------ Data for this exercise ------

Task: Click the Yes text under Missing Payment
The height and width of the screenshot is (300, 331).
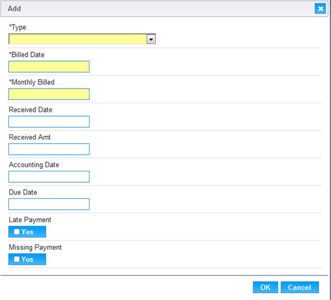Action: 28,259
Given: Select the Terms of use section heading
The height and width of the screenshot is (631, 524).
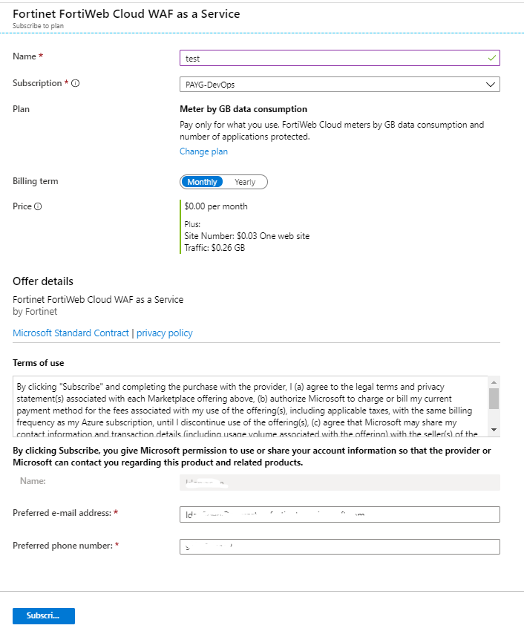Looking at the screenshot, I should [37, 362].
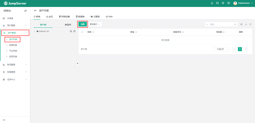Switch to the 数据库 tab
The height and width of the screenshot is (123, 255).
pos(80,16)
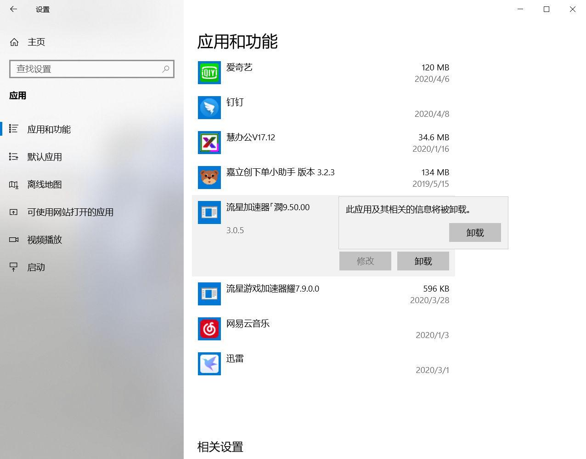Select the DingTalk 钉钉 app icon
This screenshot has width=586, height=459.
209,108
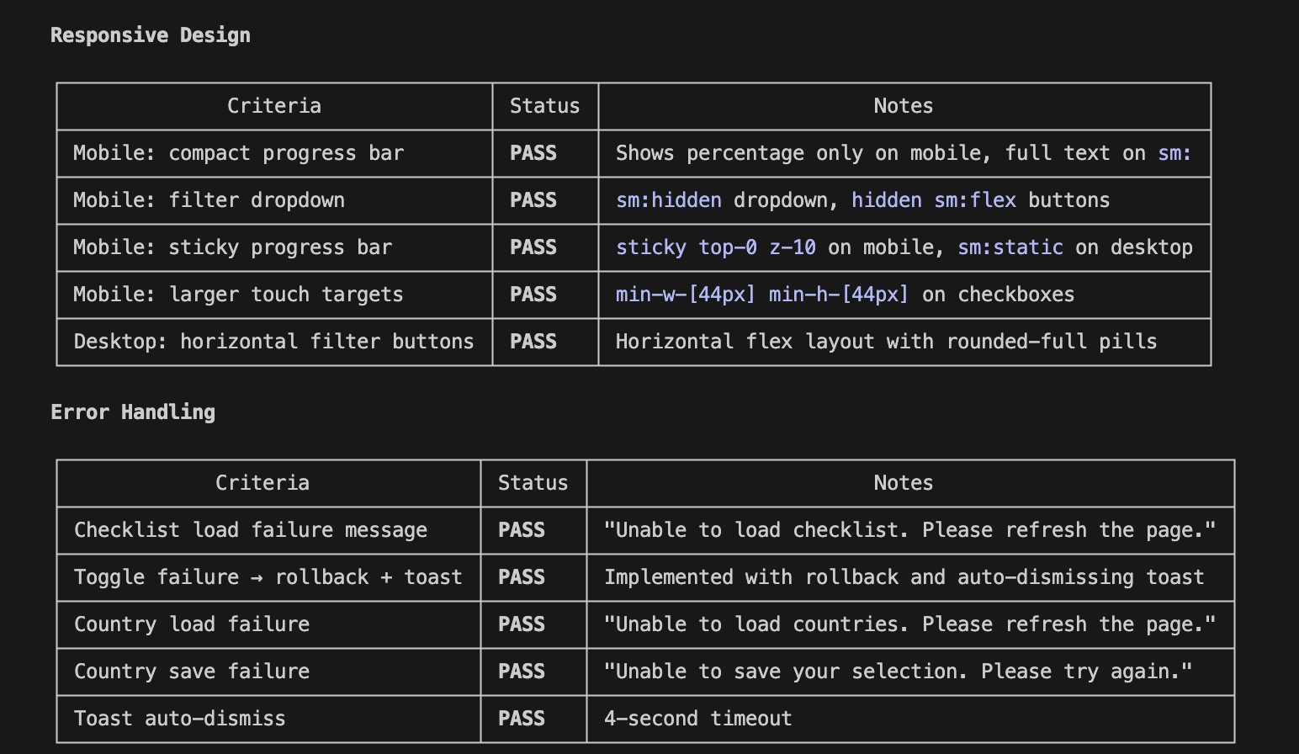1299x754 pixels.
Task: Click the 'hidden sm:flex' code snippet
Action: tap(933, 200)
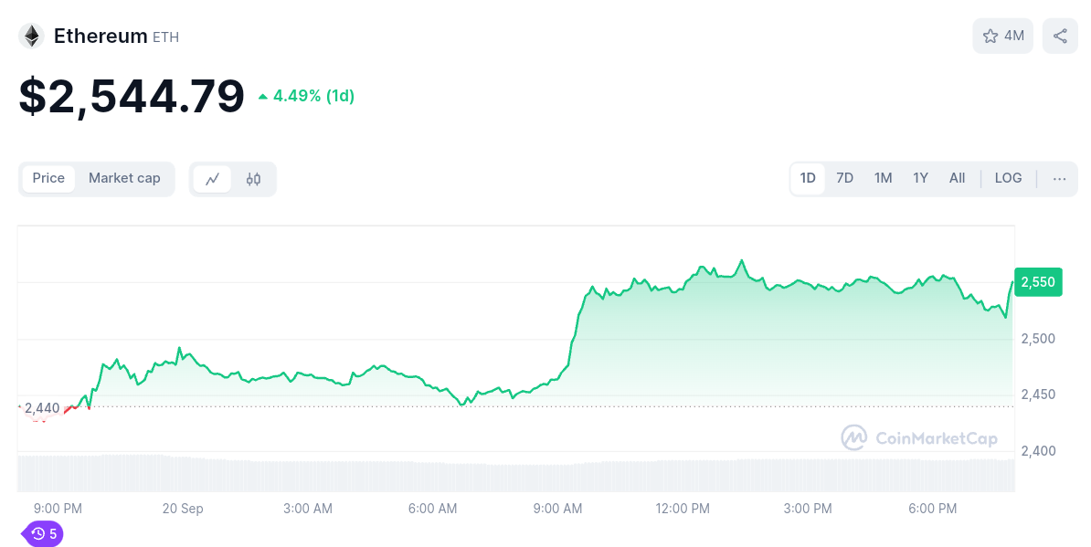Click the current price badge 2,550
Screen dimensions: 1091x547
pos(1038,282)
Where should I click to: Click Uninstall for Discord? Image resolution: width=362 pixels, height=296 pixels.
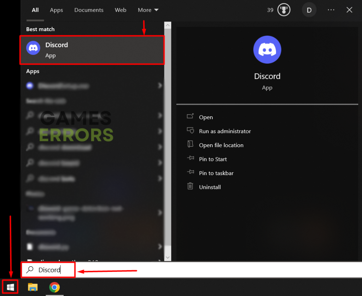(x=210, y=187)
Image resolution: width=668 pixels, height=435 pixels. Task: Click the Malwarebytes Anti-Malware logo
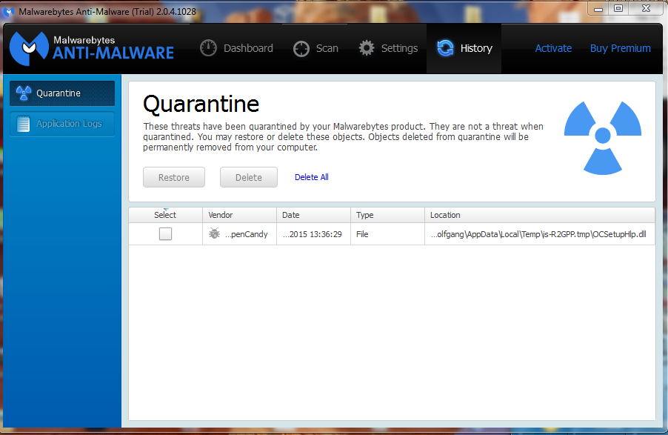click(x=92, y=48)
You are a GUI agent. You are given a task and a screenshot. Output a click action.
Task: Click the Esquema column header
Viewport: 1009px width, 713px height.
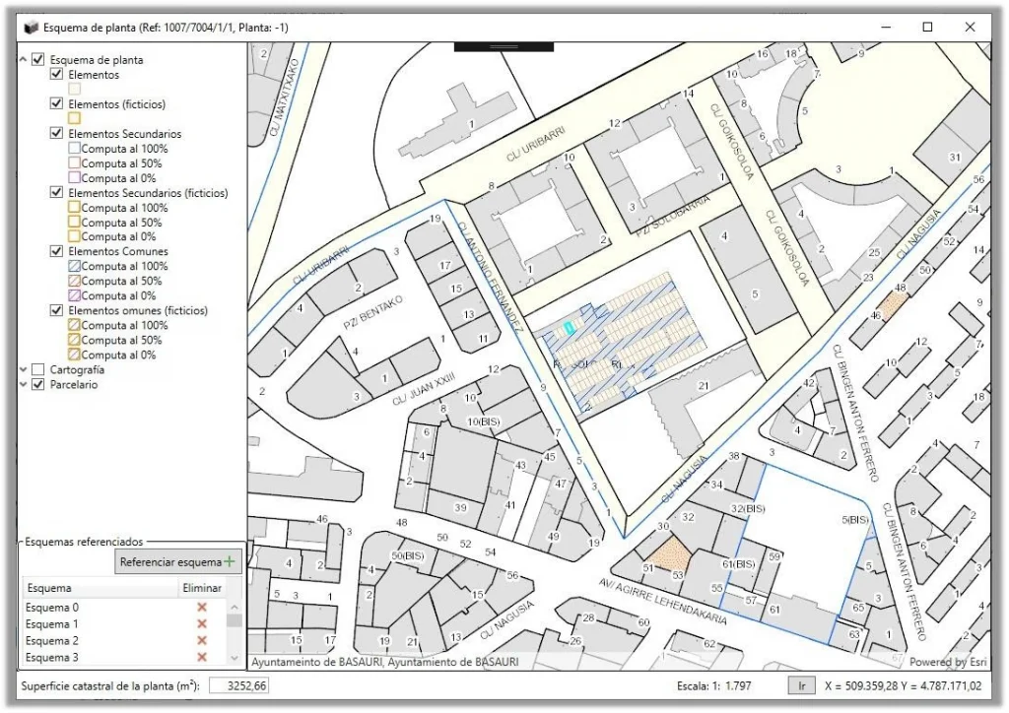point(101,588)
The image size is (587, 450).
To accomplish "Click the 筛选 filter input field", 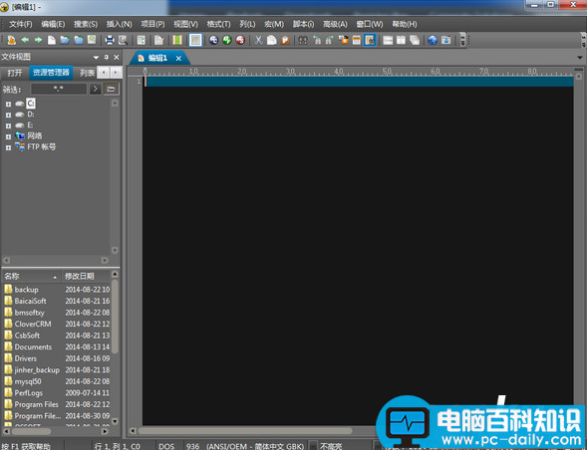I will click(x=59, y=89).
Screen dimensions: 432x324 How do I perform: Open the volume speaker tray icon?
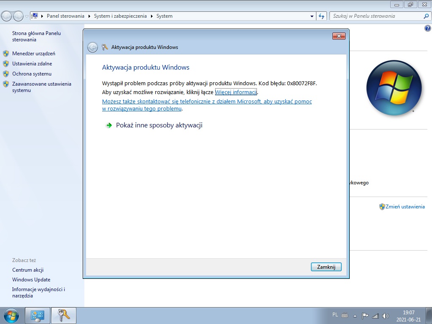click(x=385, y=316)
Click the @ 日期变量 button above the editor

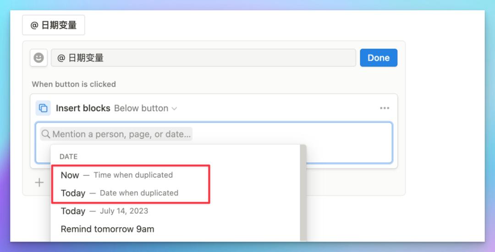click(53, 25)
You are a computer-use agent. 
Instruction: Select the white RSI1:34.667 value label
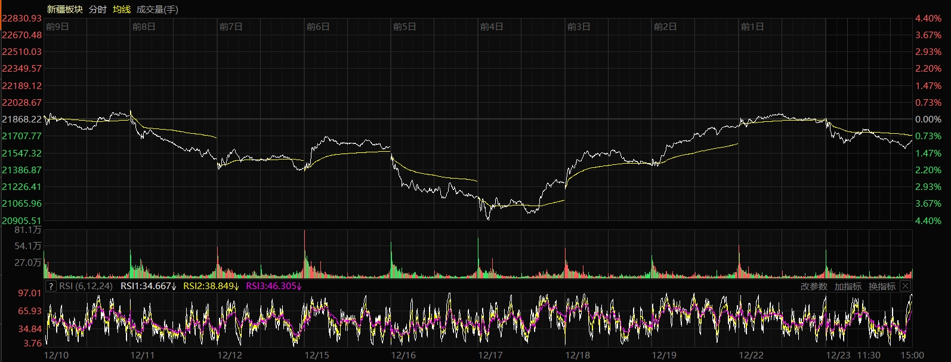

------

■ To do
Count the lines of the entries above that contain the word "agent" and give only the number.

■ Solution for this problem
2